::: Provided passage

This might be a small step forward but it can help build trust that will be critical for a larger deal

 

BANGKOK, Thailand – Five months after Super Typhoon Yolanda swept through Tacloban flattening towns and communities in the Visayas, leaving at least 6,000 dead and threatening the livelihoods of millions, the issue of the plight of Filipino relatives from devastated areas still living and working – with or without appropriate documentation – in the United States is now back in the news.

Weeks before US President Barack Obama’s scheduled visit to Manila on April 28, Eastern Samar Representative Ben Evardone called on US authorities to support the Philippines’ request for so-called Temporary Protected Status (TPS) for some of its citizens at risk of deportation from the United States. This designation reportedly could benefit nearly 600,000 Filipinos in the United States, including Filipino visitors, students or temporary workers, and undocumented ones who can get temporary work permits.

According to news reports, TPS can be granted to foreign nationals in the United States when conditions in their home countries temporarily prevent them from returning safely, or in certain circumstances, where the country is unable to handle the return of its nationals adequately. The Philippines had made the request for TPS designation following the destruction wrought by Typhoon Yolanda in November 2013.

The request also adds a Filipino element to an immigration debate that surfaces again and again on both sides of the Pacific, particularly during tough economic times.

For numerous countries in the Asia-Pacific region, including in Southeast Asia, immigration remains a contentious issue. Consider Australia’s controversial efforts to intercept at sea a new generation of “boat people” fleeing impoverished, strife-torn nations, and Burma’s treatment of the Rohingya, a Muslim minority whose ancestors immigrated generations back to and who have long called Burma home. News coverage of their plight and persecution under the Burmese government won Reuters just days ago a Pulitzer Prize.

::::::
::: Stored data

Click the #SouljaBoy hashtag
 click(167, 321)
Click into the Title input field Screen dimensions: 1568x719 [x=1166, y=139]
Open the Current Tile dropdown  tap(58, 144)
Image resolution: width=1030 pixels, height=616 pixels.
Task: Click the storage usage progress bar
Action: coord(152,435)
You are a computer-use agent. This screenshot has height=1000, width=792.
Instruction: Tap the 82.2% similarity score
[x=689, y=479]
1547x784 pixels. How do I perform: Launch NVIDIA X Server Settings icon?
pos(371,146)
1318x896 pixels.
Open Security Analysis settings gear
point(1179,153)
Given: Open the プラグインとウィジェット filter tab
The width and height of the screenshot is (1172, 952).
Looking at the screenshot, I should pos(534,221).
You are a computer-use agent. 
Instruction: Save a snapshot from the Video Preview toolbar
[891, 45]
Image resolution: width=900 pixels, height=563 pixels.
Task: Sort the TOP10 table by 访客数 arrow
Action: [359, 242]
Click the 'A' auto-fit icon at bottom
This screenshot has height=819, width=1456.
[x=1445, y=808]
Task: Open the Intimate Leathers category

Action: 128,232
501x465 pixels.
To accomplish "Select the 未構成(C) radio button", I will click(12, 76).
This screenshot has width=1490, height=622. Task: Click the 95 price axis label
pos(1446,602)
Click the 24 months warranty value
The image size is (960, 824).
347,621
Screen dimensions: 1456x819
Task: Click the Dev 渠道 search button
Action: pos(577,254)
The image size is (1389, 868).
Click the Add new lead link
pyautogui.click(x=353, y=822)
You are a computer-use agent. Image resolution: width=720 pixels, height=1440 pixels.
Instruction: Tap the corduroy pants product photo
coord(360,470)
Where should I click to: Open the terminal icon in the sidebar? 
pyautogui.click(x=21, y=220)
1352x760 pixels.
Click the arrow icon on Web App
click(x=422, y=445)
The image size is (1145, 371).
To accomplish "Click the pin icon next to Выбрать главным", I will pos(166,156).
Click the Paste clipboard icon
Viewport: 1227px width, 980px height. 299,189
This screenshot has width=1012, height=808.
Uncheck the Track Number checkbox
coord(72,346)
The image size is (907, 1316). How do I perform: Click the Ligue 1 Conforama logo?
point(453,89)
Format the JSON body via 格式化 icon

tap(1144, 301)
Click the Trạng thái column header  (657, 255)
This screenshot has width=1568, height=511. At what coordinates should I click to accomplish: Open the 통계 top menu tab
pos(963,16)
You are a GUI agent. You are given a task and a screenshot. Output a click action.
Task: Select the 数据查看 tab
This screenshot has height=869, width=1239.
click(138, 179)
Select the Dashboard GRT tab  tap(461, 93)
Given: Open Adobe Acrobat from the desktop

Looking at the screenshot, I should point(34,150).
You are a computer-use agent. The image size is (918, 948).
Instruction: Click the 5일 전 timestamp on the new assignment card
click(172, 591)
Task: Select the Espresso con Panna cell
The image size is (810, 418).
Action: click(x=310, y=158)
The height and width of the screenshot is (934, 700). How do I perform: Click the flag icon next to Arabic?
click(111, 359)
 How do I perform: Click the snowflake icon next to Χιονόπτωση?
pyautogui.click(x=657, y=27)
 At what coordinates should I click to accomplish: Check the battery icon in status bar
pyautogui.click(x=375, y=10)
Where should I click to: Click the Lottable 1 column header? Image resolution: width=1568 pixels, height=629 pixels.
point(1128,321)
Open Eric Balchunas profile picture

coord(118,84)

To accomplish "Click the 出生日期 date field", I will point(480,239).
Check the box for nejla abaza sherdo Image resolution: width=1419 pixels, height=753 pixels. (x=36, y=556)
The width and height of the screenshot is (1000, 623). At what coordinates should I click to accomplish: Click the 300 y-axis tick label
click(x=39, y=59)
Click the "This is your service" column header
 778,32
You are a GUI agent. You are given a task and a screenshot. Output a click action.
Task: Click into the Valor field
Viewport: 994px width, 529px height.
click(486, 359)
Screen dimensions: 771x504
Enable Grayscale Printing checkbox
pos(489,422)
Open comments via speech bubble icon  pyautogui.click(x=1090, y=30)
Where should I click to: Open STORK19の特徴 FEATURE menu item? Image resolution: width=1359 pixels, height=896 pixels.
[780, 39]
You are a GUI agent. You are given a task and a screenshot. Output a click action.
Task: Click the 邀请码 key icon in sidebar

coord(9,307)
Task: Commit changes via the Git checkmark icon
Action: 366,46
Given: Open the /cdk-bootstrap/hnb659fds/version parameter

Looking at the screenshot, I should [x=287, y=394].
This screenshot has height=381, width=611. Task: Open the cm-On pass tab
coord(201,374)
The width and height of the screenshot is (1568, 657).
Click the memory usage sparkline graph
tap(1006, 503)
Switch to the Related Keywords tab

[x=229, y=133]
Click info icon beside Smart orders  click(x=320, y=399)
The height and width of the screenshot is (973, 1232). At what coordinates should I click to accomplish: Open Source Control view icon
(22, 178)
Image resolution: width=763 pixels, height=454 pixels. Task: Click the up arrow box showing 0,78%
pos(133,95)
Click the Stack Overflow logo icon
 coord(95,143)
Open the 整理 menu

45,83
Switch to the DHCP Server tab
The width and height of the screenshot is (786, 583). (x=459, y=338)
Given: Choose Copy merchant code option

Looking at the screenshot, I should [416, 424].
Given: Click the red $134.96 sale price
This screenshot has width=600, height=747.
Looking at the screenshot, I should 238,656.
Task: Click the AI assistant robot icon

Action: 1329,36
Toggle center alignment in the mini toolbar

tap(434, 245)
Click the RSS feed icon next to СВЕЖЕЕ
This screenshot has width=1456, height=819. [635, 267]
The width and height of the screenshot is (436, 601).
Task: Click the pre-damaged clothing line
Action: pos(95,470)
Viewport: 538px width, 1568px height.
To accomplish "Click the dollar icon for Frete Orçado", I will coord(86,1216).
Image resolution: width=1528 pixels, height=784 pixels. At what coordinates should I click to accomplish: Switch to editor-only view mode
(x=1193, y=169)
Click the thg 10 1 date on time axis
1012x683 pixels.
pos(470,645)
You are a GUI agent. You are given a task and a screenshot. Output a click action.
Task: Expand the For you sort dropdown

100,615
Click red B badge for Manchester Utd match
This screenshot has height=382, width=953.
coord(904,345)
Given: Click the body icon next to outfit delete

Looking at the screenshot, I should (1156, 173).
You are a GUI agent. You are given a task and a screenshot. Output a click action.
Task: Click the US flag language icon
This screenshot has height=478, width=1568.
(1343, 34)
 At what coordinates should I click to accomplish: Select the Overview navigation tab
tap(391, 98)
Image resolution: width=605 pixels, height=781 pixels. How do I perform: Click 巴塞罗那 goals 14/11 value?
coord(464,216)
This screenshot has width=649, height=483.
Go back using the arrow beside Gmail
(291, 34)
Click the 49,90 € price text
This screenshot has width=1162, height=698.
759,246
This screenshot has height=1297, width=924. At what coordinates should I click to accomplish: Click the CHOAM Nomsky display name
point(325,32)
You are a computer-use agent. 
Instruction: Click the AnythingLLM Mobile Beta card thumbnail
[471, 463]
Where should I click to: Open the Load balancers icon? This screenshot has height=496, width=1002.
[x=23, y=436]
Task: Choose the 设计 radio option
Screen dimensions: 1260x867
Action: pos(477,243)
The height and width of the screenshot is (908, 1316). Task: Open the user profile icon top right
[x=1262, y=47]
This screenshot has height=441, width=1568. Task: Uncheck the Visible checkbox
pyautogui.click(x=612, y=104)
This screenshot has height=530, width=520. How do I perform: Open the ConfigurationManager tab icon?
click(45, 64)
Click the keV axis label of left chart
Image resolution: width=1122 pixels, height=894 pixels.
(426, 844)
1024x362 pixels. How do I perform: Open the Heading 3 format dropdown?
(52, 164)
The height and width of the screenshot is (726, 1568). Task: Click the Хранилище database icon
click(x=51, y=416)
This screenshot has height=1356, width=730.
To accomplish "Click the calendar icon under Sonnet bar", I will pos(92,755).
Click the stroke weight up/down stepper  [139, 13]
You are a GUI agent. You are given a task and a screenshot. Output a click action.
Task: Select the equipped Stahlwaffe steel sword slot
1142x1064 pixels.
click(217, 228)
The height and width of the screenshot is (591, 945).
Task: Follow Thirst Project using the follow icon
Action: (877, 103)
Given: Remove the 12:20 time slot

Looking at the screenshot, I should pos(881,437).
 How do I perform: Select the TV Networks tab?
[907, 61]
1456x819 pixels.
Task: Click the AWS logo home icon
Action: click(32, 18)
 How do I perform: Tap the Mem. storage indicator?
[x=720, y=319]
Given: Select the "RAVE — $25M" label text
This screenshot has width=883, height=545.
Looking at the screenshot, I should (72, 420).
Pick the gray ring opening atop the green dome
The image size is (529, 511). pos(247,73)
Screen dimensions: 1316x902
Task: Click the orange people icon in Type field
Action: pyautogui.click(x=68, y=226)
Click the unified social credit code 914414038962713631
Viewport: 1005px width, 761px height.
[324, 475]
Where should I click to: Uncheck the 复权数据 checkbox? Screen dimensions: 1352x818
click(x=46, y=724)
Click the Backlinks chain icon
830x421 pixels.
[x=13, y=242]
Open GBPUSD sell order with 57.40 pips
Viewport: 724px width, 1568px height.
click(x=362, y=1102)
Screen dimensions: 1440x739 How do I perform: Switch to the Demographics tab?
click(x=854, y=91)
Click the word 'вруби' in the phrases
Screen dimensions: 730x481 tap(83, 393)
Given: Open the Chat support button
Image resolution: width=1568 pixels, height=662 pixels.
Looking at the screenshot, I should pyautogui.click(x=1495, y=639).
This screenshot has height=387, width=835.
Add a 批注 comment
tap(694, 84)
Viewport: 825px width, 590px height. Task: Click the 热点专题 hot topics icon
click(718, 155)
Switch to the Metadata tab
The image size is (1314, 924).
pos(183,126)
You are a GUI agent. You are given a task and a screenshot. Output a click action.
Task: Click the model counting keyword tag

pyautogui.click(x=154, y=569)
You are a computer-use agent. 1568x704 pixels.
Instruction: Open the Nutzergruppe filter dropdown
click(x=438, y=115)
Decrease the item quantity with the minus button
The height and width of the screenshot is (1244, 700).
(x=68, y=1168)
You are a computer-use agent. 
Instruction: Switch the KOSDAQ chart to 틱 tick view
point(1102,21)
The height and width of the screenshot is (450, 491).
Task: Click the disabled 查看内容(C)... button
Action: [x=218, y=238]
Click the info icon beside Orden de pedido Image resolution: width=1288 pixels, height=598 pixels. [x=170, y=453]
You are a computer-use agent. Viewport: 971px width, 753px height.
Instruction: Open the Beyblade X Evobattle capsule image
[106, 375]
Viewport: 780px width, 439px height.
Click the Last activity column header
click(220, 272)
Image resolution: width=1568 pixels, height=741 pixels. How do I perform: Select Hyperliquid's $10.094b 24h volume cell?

::::::

Directive:
Continue the article on Filipino requests for Temporary Protected Status, picking up after its final sentence. The data that comes after the article is separate material.

Expected output:
And, of course, with their vast number of overseas workers, the Philippines and Indonesia have too often been part of the story in reports of abuse of domestic workers in Hong Kong, Singapore or the Middle East.

Certainly, in the US, perhaps the nation best known as a land of immigrants and their descendants – myself included – the debate rages on. Obama and his predecessor George W. Bush both failed to move divided governments to act on immigration.

As I have argued on CNBC and elsewhere, there is at least one area where all US political parties should be able to come together for some meaningful, near-term action. That is focusing on the untapped potential of the many skilled men and women who have already come to the US through legal channels. This includes tens of thousands from India, China and elsewhere in Asia, including no doubt the Philippines though exact numbers are hard to come by.

Overlooked issue

Unfortunately, this issue has generally been overlooked amid the focus on the flow of unauthorized, low-skilled immigrants into the United States – the vast majority of them from south of the US border, but also including numerous unskilled immigrants from Asia and elsewhere. The language of immigration today is also increasingly politicized, adding little to a constructive discussion: Illegal vs. undocumented. Amnesty vs. a path to citizenship.

In the slow-to-no-growth global economy, whether in the US, Europe or Southeast Asia, politicians too often fear the consequences of action, not inaction. Some worry about the impact on core labor constituencies of potential competition by low-wage immigrants. Others ponder what numerous new citizens of Asian and Latino origin will mean for future US elections.

Yet, this larger, ongoing US debate – and admittedly an important one – on immigration should not stand in the way of making smaller-scale updates to what has been the traditional path forward for many seeking the American dream, including hundreds of thousands of Filipino-Americans.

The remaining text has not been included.